Colocado sobre una pila de hormigón en el lavadero del jardín del Hospital Nuestro Señor de Malta, de Vallegrande, el cuerpo del Che permaneció en exhibición esa noche y todo el día siguiente con la cabeza alzada y los ojos pardos muy abiertos. Para detener la descomposición, un médico le abrió la garganta y le inyectó formaldehído. Una multitud de soldados, pobladores curiosos, fotógrafos y periodistas desfilaron junto al cuerpo, que daba la macabra impresión de estar vivo. Entre las monjas del hospital, la enfermera que lavó el cadáver y las mujeres de Vallegrande se difundió rápidamente la impresión de que presentaba un parecido extraordinario con Jesucristo; varias de ellas cortaron mechones de su cabello para conservarlos como talismanes.

Desaparecido
El teniente coronel Andrés Selich y el mayor Mario Vargas Salinas se hicieron fotografiar junto al cuerpo. Selich se llevó el portafolio de cuero del Che y uno de varios relojes Rolex; el capitán Gary Prado se quedó con otro. El verdugo Mario Terán se llevó la pipa. El coronel Zenteno Anaya se llevó como trofeo personal la dañada carabina M-2 y autorizó a Prado a repartir el dinero hallado en poder del Che varios miles de dólares y una buena cantidad de pesos bolivianos entre los suboficiales y la tropa.
A esas alturas se había resuelto que el Che no tendría tumba.
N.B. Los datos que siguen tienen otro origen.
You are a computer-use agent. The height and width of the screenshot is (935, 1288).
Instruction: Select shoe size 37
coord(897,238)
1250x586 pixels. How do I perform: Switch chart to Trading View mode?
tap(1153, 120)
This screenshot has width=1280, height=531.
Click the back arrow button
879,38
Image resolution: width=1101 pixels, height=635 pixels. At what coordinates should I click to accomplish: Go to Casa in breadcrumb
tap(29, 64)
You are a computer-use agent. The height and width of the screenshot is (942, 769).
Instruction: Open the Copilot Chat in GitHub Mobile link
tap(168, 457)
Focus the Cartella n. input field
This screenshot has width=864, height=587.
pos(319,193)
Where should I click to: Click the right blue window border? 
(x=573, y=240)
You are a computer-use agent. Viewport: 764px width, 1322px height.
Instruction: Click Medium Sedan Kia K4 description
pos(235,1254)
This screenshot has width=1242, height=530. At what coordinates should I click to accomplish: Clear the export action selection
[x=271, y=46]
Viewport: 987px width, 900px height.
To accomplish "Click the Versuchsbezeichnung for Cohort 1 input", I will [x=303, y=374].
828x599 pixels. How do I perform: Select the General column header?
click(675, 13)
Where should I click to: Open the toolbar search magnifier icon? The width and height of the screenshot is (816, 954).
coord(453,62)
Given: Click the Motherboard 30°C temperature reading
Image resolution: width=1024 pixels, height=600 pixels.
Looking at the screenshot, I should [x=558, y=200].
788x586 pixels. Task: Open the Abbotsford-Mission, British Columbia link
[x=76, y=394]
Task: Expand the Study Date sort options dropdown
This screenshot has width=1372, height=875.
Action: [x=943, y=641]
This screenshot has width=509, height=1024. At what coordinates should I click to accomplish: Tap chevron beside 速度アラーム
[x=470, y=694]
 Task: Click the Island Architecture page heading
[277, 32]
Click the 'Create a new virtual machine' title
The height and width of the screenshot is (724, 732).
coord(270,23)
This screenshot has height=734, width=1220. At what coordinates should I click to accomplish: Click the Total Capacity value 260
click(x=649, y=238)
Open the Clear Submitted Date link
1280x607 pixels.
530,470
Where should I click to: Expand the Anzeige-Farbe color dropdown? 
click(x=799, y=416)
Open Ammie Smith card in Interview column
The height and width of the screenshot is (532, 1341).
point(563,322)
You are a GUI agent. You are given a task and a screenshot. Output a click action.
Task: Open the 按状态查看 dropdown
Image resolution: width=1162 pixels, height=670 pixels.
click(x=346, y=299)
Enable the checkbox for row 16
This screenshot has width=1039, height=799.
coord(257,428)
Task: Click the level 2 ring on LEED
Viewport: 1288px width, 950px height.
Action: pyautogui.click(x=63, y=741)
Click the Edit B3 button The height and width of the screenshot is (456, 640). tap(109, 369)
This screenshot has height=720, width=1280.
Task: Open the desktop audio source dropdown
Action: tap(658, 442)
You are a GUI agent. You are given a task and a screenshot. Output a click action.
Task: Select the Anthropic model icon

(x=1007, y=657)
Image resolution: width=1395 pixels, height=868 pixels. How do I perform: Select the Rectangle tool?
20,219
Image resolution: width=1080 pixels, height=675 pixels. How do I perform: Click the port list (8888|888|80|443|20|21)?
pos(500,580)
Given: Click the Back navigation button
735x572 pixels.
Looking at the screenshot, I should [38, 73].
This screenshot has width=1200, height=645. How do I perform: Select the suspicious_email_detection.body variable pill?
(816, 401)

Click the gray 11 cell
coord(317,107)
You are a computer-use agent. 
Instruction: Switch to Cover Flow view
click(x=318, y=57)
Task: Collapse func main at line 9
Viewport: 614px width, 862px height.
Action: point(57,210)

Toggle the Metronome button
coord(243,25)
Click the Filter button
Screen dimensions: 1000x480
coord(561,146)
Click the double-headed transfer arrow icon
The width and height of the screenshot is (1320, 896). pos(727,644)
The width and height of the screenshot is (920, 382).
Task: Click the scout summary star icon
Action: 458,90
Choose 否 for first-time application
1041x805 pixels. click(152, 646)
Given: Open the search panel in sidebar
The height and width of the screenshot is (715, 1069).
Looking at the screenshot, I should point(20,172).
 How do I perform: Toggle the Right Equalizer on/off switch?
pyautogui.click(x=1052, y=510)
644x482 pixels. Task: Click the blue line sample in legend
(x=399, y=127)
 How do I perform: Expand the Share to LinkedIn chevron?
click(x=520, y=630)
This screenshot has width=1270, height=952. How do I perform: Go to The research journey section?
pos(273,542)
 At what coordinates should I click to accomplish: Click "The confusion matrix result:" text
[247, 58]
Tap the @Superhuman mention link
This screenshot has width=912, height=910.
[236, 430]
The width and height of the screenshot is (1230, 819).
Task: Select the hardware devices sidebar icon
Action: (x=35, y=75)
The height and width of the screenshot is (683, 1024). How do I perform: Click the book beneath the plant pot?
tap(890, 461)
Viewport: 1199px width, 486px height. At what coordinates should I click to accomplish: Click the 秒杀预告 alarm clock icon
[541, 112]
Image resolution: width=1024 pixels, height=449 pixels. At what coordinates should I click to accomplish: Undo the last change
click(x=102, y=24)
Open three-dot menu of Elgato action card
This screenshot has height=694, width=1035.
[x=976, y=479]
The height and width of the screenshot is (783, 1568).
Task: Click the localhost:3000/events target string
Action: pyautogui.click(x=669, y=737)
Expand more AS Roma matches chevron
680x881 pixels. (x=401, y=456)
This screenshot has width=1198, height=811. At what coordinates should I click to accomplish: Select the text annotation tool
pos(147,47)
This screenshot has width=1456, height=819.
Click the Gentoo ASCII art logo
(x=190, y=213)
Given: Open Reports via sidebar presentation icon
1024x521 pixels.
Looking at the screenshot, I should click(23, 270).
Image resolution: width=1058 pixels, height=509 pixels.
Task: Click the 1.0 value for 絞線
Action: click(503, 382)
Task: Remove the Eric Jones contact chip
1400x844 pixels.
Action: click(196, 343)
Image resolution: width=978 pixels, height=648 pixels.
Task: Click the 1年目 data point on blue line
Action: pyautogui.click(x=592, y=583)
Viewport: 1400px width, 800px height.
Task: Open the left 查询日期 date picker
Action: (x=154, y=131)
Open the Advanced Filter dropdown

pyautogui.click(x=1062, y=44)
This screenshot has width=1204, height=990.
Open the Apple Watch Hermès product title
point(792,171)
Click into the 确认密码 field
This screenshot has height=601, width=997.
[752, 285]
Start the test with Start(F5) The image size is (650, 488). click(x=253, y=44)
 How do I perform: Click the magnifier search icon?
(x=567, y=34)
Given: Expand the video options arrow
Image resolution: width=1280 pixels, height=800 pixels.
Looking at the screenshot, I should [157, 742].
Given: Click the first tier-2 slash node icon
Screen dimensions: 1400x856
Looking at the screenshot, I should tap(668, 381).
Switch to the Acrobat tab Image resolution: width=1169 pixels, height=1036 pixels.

Sus restos, como los de sus camaradas que habían muerto antes, acabarían ‘desaparecidos'. Para contrarrestar las expresiones de incredulidad procedentes de La Habana, el general Alfredo Ovando Candía propuso decapitar al Che y conservar su cabeza como prueba. Félix Rodríguez, quien aún se encontraba en Vallegrande, dice que calificó la propuesta de "excesivamente bárbara" y propuso que conservaran un dedo. Ovando Candía cedió en parte: le amputarían las manos. La noche del 10 de octubre se realizaron dos máscaras mortuorias de cera y se tomaron las impresiones digitales; se amputaron las manos para ser conservadas en frascos de formaldehído. Dos peritos forenses de la policía argentina llegaron para comparar las huellas con las del expediente de ‘Ernesto Guevara de la Serna' en Buenos Aires; coincidían totalmente.
En las primeras horas del 11 de octubre, el cuerpo del Che fue enterrado, como siempre, por el teniente coronel Andrés Selich, acompañado, según él, por el mayor Mario Vargas Salinas y otro oficial en calidad de testigo. La viuda de Selich dice que lo arrojaron a una tumba secreta abierta por una excavadora bajo la maleza cerca del campo de aviación de Vallegrande; en otra tumba colectiva enterraron a seis de sus camaradas.
Esa mañana llegó Roberto, el hermano del Che, con la esperanza de identificarlo y llevarse los restos, pero ya era tarde. El general Ovando Candía dijo que lo lamentaba, pero ya habían incinerado el cadáver. Esta y otras versiones contradictorias de los generales bolivianos empezarían a circular durante los días siguientes, y el paradero de los restos del Che sería un enigma sin solución durante los 28 años siguientes.
A Roberto, de expresión sombría y traje oscuro tan parecido a su célebre hermano y a la vez tan distinto , no le quedaba otra cosa que hacer que volver a Buenos Aires, donde lo esperaban su padre y sus hermanos. Todos aceptaron la triste noticia menos la tía Beatriz, quien jamás reconoció la muerte de su sobrino preferido ni aceptó hablar del asunto.

Fragmento del libro ‘Che Guevara, una vida revolucionaria', de Jon Lee Anderson.